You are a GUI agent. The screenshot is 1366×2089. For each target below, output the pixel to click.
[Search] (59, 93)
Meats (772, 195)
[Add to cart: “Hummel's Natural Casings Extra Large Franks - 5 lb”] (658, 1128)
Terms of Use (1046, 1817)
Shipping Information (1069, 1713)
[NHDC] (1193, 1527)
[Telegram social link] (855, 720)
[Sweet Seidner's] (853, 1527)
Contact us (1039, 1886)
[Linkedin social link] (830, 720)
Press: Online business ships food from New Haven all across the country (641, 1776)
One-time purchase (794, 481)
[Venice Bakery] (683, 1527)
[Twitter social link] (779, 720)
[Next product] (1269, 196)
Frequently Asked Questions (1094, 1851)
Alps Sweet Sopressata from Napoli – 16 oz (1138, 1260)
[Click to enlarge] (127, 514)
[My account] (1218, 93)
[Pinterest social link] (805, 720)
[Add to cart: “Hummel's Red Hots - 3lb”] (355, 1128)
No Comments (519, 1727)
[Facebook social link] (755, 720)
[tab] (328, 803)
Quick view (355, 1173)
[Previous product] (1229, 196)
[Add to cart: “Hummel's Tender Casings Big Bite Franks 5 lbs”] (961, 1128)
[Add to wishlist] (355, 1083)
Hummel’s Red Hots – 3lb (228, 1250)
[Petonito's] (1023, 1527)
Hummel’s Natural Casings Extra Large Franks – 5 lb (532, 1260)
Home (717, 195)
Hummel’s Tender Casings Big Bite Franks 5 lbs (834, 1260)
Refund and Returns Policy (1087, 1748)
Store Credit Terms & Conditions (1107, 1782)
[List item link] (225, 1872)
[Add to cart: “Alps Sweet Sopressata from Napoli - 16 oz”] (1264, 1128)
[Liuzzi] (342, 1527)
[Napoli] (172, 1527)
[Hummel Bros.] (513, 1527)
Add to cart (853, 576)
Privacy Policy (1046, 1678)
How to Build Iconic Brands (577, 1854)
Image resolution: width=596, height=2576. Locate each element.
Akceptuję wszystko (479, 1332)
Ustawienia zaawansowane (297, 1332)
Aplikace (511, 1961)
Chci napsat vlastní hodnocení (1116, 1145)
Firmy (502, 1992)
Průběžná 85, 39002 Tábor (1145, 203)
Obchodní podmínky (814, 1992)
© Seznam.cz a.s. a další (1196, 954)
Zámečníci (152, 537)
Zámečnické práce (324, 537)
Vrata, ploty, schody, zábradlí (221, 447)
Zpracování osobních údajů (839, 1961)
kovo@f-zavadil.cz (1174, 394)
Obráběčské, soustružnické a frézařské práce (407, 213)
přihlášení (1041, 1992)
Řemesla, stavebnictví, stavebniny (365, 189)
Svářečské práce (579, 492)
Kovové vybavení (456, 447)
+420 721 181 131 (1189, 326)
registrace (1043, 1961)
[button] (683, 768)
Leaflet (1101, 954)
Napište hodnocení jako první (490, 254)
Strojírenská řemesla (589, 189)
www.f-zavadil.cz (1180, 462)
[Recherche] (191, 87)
-=-=-=-=-
**What is being asked**
Please give again only the lines from the start of the material through the line holding "[NHDC] (1193, 1527)", exactly as they are written.

**Task answer**
You are a GUI agent. The screenshot is 1366×2089. For each target below, output the pixel to click.
[Search] (59, 93)
Meats (772, 195)
[Add to cart: “Hummel's Natural Casings Extra Large Franks - 5 lb”] (658, 1128)
Terms of Use (1046, 1817)
Shipping Information (1069, 1713)
[NHDC] (1193, 1527)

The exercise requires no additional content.